Teachers demonstrate outside Kenya's Parliament Buildings in the capital Nairobi, September 7, 2011.
Teachers demonstrate outside Kenya's Parliament Buildings in the capital Nairobi, September 7, 2011.
Kenya’s teachers will continue their strike despite calls by President Mwai Kibaki for them to return to work, according to a teachers’ union leader.

Akello Misori, secretary-general of the Kenyan Union of Post Primary Education Teachers (KUPPET), made the vow after union officials held talks with parliamentarians Tuesday in an effort to end the teachers strike.

Misori said the government had yet to demonstrate a commitment to meet teachers’ demands for better working conditions.

President Mwai Kibaki called for a speedy resolution to the stalemate between the government and the striking teachers.

“Let us be reasonable in our demands and always give dialogue a chance in resolving any misunderstandings that may arise,” the president said.

But Misori said the government does not appear to be in a hurry to break the deadlock in negotiations.

“The president’s statement did only start a process of negotiation from the government side,” Misori said. “But it lacked one principle of giving clear direction of which kind of negotiations should the government side put.
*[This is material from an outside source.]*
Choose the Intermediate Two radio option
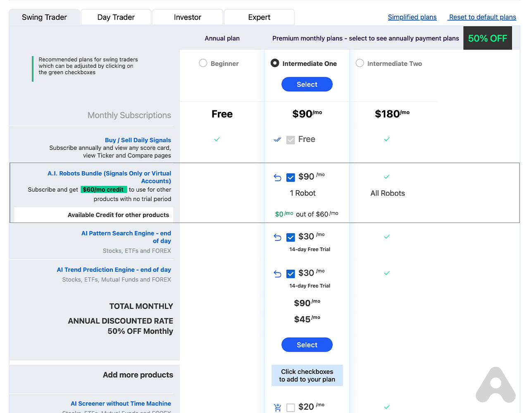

Especially, in an event that they had not even put any tangible proposal to allay the crisis, which is already at hand.”

Parliamentarian Ephraim Maina suggested that high-ranking public servants, including members of parliament, have their pay cut to enable the government meet the demands of the striking teachers.

Kenya media quoted Maina as saying, “There is no justification as to why top civil servants and MPs continue earning huge salaries while the teachers who toil so much earn peanuts,” Maina continued. “At this time when the cost of living is very high how can a teacher survive on 15, 000 shillings [$179] a month? We need the government to come up with proposals to solve the situation.”

But Misori dismissed the suggestion of top level government pay cuts as no more than a publicity stunt.

"That view cannot be shared because many of our parliamentarians are only talkers. They want to play populists with the issue,” he said.

Some Kenyans have expressed concern the teachers strike will undermine the school calendar year as well as hamper students’ preparation for an upcoming examination.

Misori noted that there is public concern that a prolonged teachers’ strike could set back students’ education and said the government needed to act quickly to resolve the labor dispute.

“If you make a teacher to go to a class to prepare candidates when he or she is not properly motivated, then the circumstance is that proper education is not taking place,” Misori said.

University teachers also have begun a strike to press their demands for better working conditions.